* _SET PROBLEM A_:
Express the rows as a JSON list of strings, one string per line with blank lines omitted. Use only the part of the rows that opens with the line containing "Klik hier (89, 537)" and closes with the line containing "[button] (967, 27)", both lines included, and leave the pictures out.
-- Start of PASSAGE --
I have solved the 98th problem in leetcode and this is my solution:
class Solution {
public:
long long pre;
bool check(TreeNode *node) {
if(!node) return true;
bool left = check(node->left);
bool mid = node->val > pre;
pre = node->val;
bool right = check(node->right);
return left & mid & right;
}
bool isValidBST(TreeNode* root) {
pre = (long long)INT_MIN - 1;
return check(root);
}
};
However, I am not sure if this solution consumes O(n) or O(1) space since someone told me that a recursive function would make use of stack, which makes this solution consume O(n) space.
But in my opinion, pre is not an parameter of a recursive function. Besides, pre's original value won't be needed anymore whenever it is changed since check(node) traverse a tree in in-order and whenever a node's value has been compared with pre, it won't be visited in the future, so it only consume O(1) space.
Please help me to clarify the problem.
CodePudding user response:
You need O(max tree depth)
space for the parameters and local variables. For a balanced tree, that's O(log nodes)
, and for a maximally imbalanced tree, that's O(nodes)
.
The stack frame for the call to check(parent)
has to exist at the same time as the stack frame for it's call check(parent->left)
(and similarly check(parent->right)
). What you don't need is the stack frame of check(parent->left)
to exist at the same time as that of check(parent->right)
.
-- End of PASSAGE --
* _SET PROBLEM B_:
In the thread on validating a binary search tree, what space does the reply give for a balanced tree?
-- Start of EXTRACTED MATERIAL --
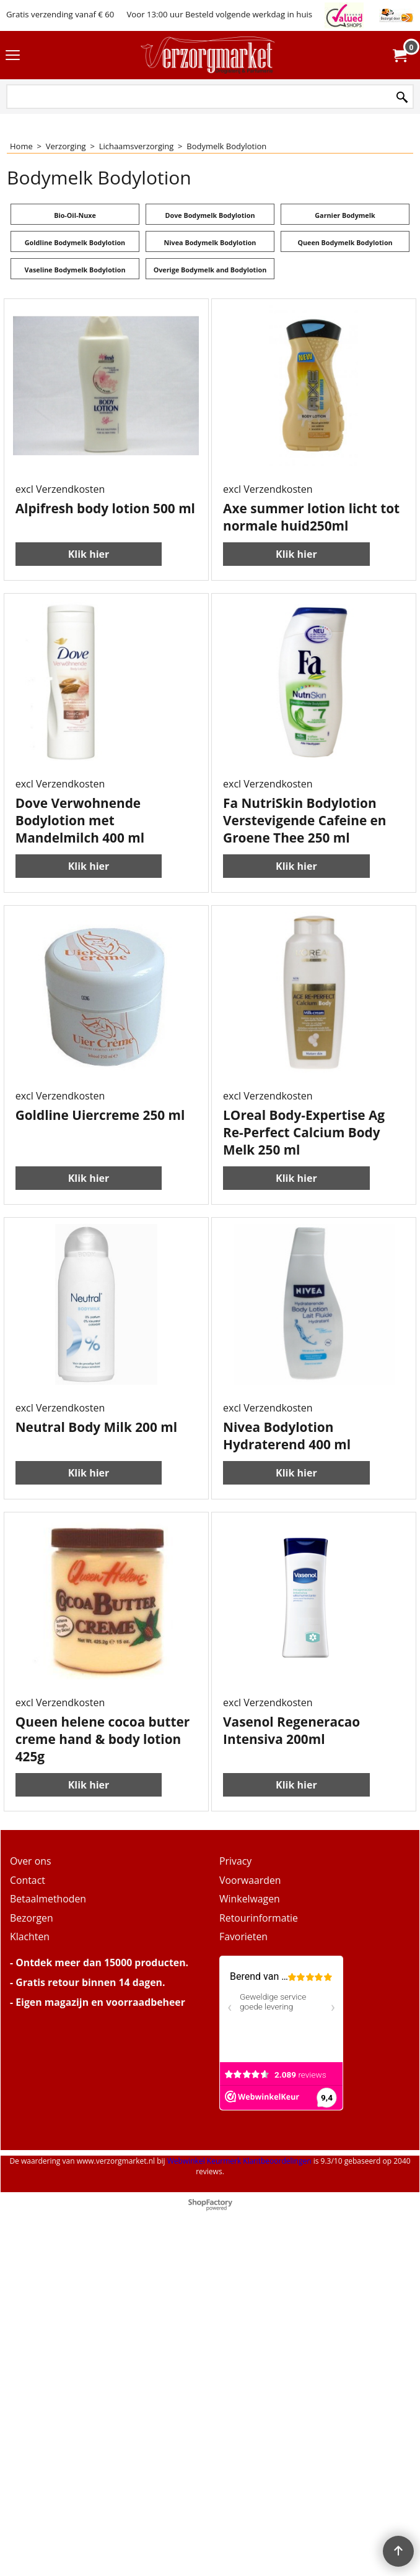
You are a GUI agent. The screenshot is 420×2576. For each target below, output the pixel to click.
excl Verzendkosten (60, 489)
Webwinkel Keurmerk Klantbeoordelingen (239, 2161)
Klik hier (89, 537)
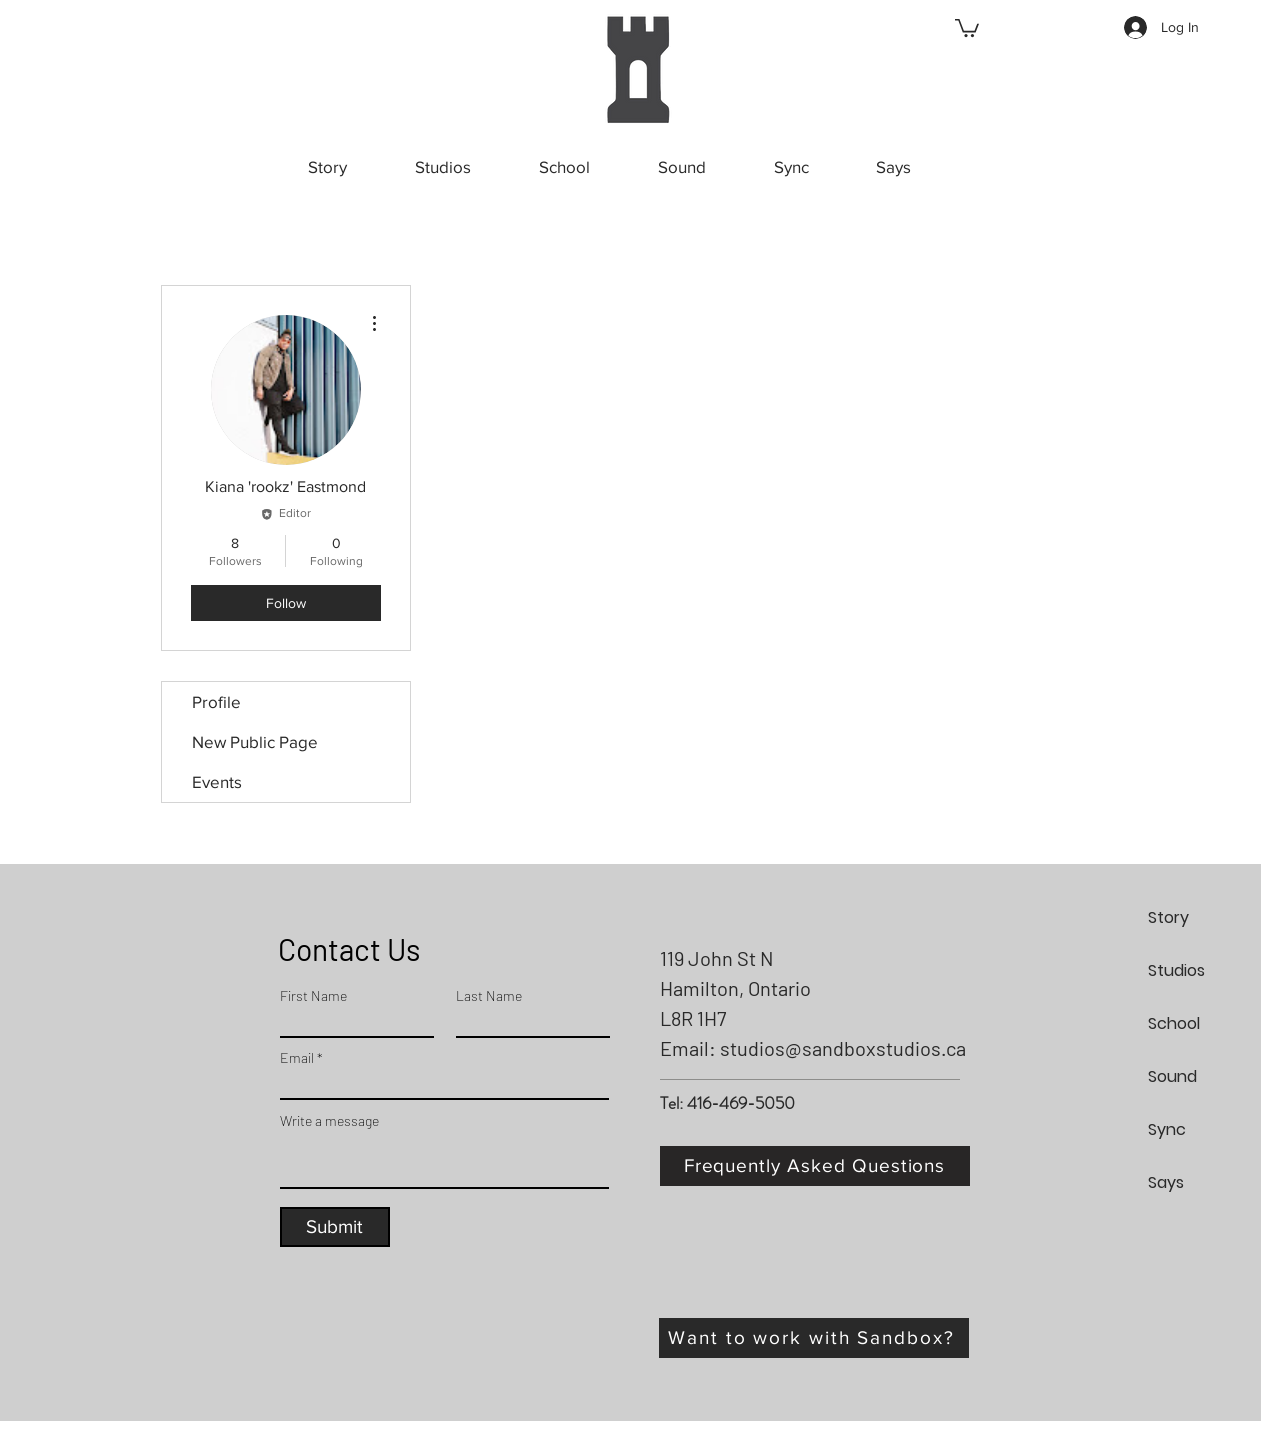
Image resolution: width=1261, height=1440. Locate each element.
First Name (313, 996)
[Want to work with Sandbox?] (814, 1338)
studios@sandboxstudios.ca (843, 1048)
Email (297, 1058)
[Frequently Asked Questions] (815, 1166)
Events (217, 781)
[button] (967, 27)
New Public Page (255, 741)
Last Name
-- End of EXTRACTED MATERIAL --
* _WORKED SOLUTION A_:
[
  "Klik hier (89, 537)",
  "Image resolution: width=1261, height=1440. Locate each element.",
  "First Name (313, 996)",
  "[Want to work with Sandbox?] (814, 1338)",
  "studios@sandboxstudios.ca (843, 1048)",
  "Email (297, 1058)",
  "[Frequently Asked Questions] (815, 1166)",
  "Events (217, 781)",
  "[button] (967, 27)"
]

* _WORKED SOLUTION B_:
O(log nodes)